Mol Genet Metab. 2004 Sep-Oct;83(1-2):38-46. doi: 10.1016/j.ymgme.2004.08.009.
Primary hyperoxaluria type 1 (PH1) is an autosomal recessive disease characterized by progressive kidney failure due to renal deposition of calcium oxalate. The disease is caused by a deficiency of alanine:glyoxylate aminotransferase (AGT) which catalyzes the conversion of glyoxylate to glycine. When AGT is absent, glyoxylate is converted to oxalate which forms insoluble calcium salts that accumulate in the kidney and other organs.

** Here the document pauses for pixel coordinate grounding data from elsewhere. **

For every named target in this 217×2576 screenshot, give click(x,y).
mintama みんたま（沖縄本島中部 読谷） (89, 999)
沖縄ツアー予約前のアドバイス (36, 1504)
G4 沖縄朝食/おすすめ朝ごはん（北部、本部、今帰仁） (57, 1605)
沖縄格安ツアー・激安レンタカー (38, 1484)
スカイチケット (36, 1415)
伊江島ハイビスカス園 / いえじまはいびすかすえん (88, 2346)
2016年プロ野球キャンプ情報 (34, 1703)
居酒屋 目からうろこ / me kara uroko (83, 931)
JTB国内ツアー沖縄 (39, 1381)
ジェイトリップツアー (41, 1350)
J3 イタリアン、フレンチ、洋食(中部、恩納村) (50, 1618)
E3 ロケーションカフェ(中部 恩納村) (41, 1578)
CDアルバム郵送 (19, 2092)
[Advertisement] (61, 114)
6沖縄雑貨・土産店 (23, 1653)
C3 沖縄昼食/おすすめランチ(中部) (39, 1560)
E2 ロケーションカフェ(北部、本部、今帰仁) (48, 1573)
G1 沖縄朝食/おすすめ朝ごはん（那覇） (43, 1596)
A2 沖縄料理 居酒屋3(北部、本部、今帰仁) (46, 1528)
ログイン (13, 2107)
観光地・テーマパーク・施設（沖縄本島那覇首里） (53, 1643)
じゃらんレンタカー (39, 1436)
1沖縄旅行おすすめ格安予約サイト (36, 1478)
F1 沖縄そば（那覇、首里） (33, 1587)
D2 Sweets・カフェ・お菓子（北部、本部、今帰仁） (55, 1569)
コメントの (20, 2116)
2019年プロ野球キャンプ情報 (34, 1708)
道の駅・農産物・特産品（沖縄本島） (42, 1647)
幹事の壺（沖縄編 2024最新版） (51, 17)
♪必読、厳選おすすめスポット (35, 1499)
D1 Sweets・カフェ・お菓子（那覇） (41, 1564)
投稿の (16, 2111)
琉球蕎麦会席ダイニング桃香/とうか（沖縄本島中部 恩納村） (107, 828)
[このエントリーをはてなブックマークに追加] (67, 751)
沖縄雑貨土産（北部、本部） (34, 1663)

In the most common phenotype there is a unique phenomenon wherein AGT is mis-targeted to the mitochondria instead of the peroxisomes. The diagnosis of PH1 is complicated by heterogeneity of clinical presentation, course of the disease, biochemical markers, AGT enzymatic activity and genotype. More than 50 mutations and polymorphisms have been reported in the AGT gene; three common mutations accounting for almost 50% of PH1 alleles. The mutations are of all types, with missense making up the largest fraction. There are some mutations with apparent ethnic associations and at least one that appears to be pan-ethnic. Although correlations can in some cases be made between biochemical phenotype and genotype, correlation with clinical phenotype is complicated by the involvement of other genetic and non-genetic factors that affect disease severity. A number of polymorphisms have been described in the AGT gene some of which cause missense changes and, in some cases, alter enzyme activity. As DNA testing becomes more commonly used for diagnosis it is important to correlate observed sequence changes with previously documented changes as an aid to assessing their potential significance.
1型原发性高草酸尿症(PH1)是一种常染色体隐性疾病,其特征为草酸钙在肾脏沉积导致进行性肾衰竭。该疾病由丙氨酸:乙醛酸转氨酶(AGT)缺乏引起,AGT可催化乙醛酸转化为甘氨酸。当缺乏AGT时,乙醛酸会转化为草酸盐,草酸盐会形成不溶性钙盐,在肾脏和其他器官中蓄积。在最常见的表型中,存在一种独特现象,即AGT被错误地靶向线粒体而非过氧化物酶体。PH1的诊断因临床表现、疾病进程、生化标志物、AGT酶活性和基因型的异质性而变得复杂。AGT基因已报道有50多种突变和多态性;三种常见突变几乎占PH1等位基因的50%。这些突变类型各异,错义突变占比最大。有些突变有明显的种族关联,至少有一种似乎是泛种族的。尽管在某些情况下可以建立生化表型与基因型之间的相关性,但由于其他影响疾病严重程度的遗传和非遗传因素的参与,临床表型与基因型的相关性变得复杂。AGT基因已描述了许多多态性,其中一些会导致错义变化,在某些情况下会改变酶活性。随着DNA检测越来越普遍地用于诊断,将观察到的序列变化与先前记录的变化相关联,对于评估其潜在意义很重要。